QuickCheck and Magic of Testing

Haskell is an amazing language. With its extremely powerful type system and a pure functional paradigm it prevents programmers from introducing many kinds of bugs, that are notorious in other languages. Despite those powers, code is still written by humans, and bugs are inevitable, so writing quality test suites is just as important as writing an application itself.

Over the course of history buggy software has cost industry billions of dollars in damage and even lost human lives, so I cannot stress enough, how essential testing is for any project.

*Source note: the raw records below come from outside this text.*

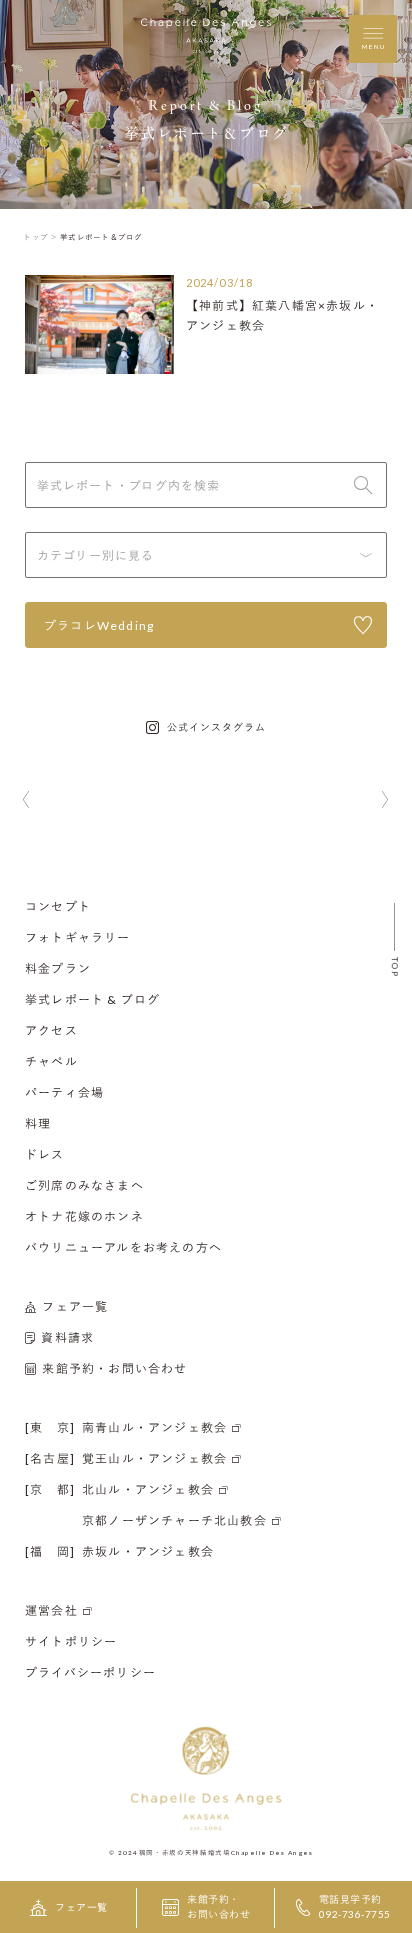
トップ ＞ (40, 237)
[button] (26, 801)
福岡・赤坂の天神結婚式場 (185, 1852)
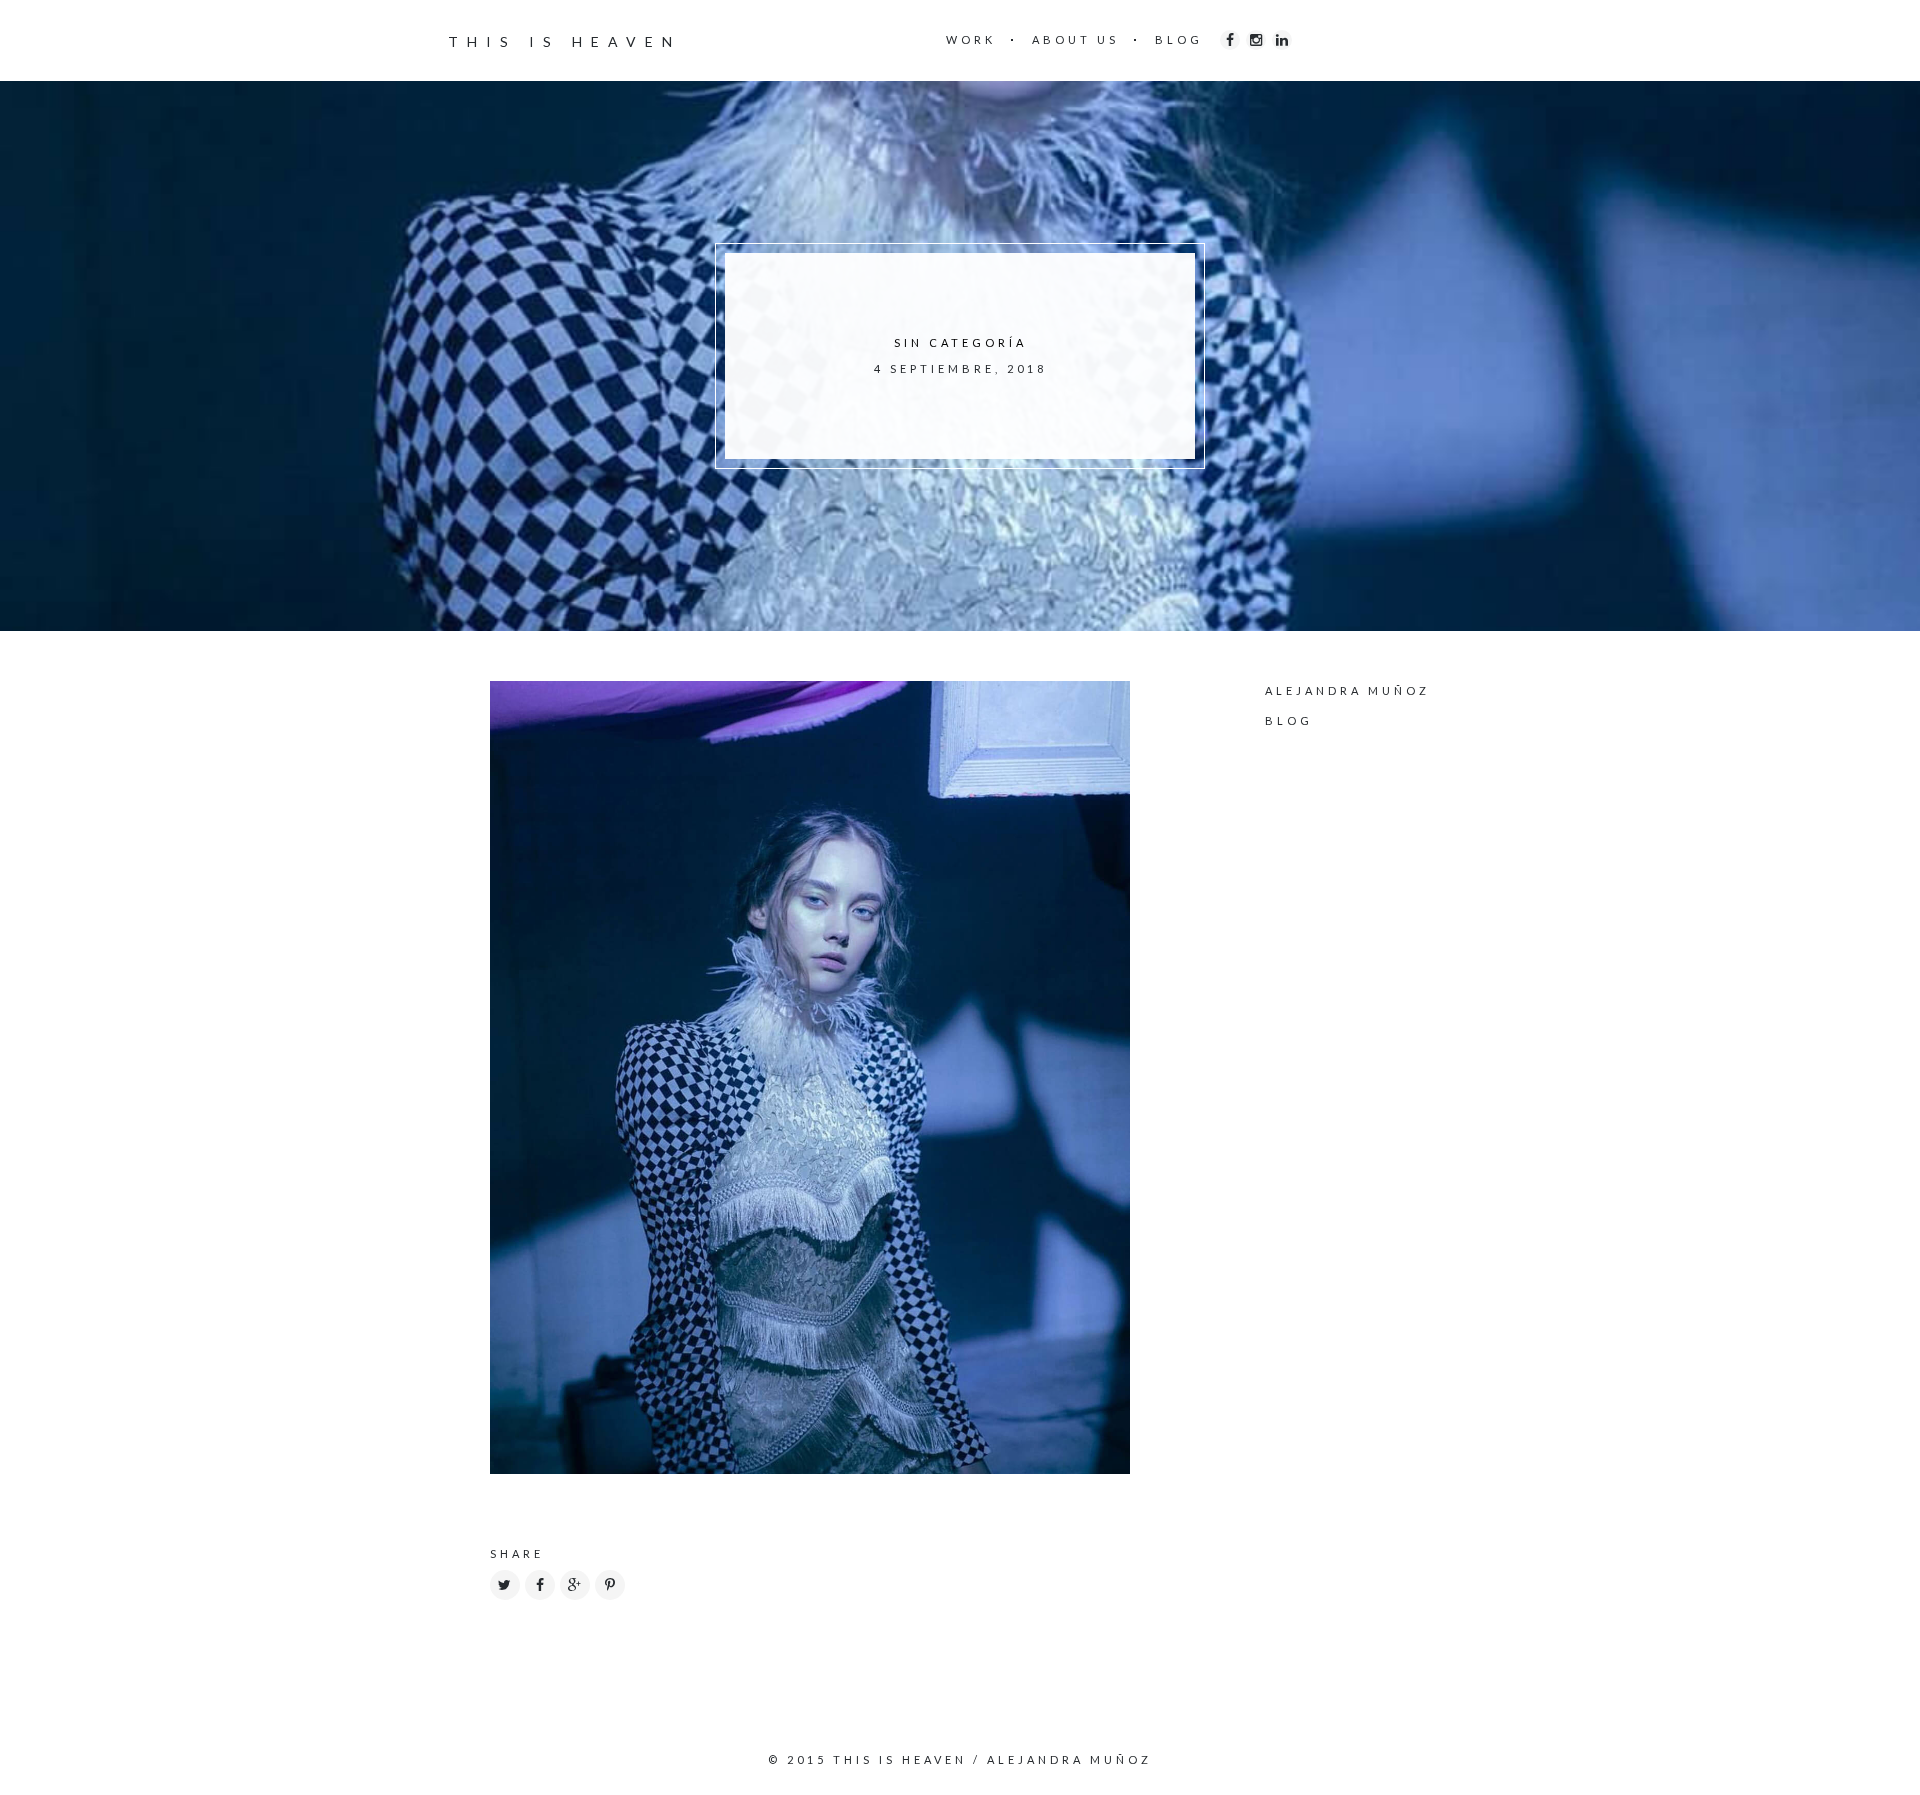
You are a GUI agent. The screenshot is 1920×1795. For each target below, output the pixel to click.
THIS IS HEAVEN (564, 41)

One of the ways to test software is through writing unit tests, but since it is not feasible to test all possible inputs exhaustively for most functions, we usually check some corner cases and occasionally test with other arbitrary values. Systematic generation of random input, that is biased towards corner cases, could be very helpful in that scenario, and that's where QuickCheck comes into play. This state of the art property testing library was originally invented in Haskell, and, because it turned out to be so powerful, it was later ported to other languages. However, the real power of random testing is unleashed when combined with purity of Haskell.

Properties

Let's start by looking at this exemplar properties of a reverse function:

reverse (reverse xs) == xs

reverse (xs ++ ys) == reverse ys ++ reverse xs

We know, that they will hold for all finite lists with total values. Naturally, there are ways to prove them manually and there are even tools for Haskell, such as LiquidHaskell, that can help you automate proving some properties. Formal proof of correctness of a program is not always possible: some properties are either too hard or impossible to prove. Regardless of ability to prove a property of a function, we at least need to check that it works correctly on some finite set of inputs.

import Test.QuickCheck

prop_RevRev :: Eq a => [a] -> Bool
prop_RevRev xs = reverse (reverse xs) == xs

prop_RevApp :: [Int] -> [Int] -> Bool
prop_RevApp xs ys = reverse (xs ++ ys) == reverse ys ++ reverse xs

We can load those properties into GHCi and run quickCheck on them. Here is a quick way on how to do it from a terminal, and a detailed guide on how to get started with stack.

$ stack --resolver lts-7.16 ghci --package QuickCheck
Configuring GHCi with the following packages: 
GHCi, version 8.0.1: https://www.haskell.org/ghc/  :? for help
Loaded GHCi configuration from /tmp/ghci3260/ghci-script
Prelude> :load examples.hs 
[1 of 1] Compiling Main             ( examples.hs, interpreted )
Ok, modules loaded: Main.
*Main> quickCheck prop_RevRev
+++ OK, passed 100 tests.
*Main> quickCheck prop_RevApp
+++ OK, passed 100 tests.
*Main>

What just happened? QuickCheck called prop_RevRev and prop_RevApp 100 times each, with random lists as arguments and declared those tests as passing, because all calls resulted in True. Far beyond what a common unit test could have done.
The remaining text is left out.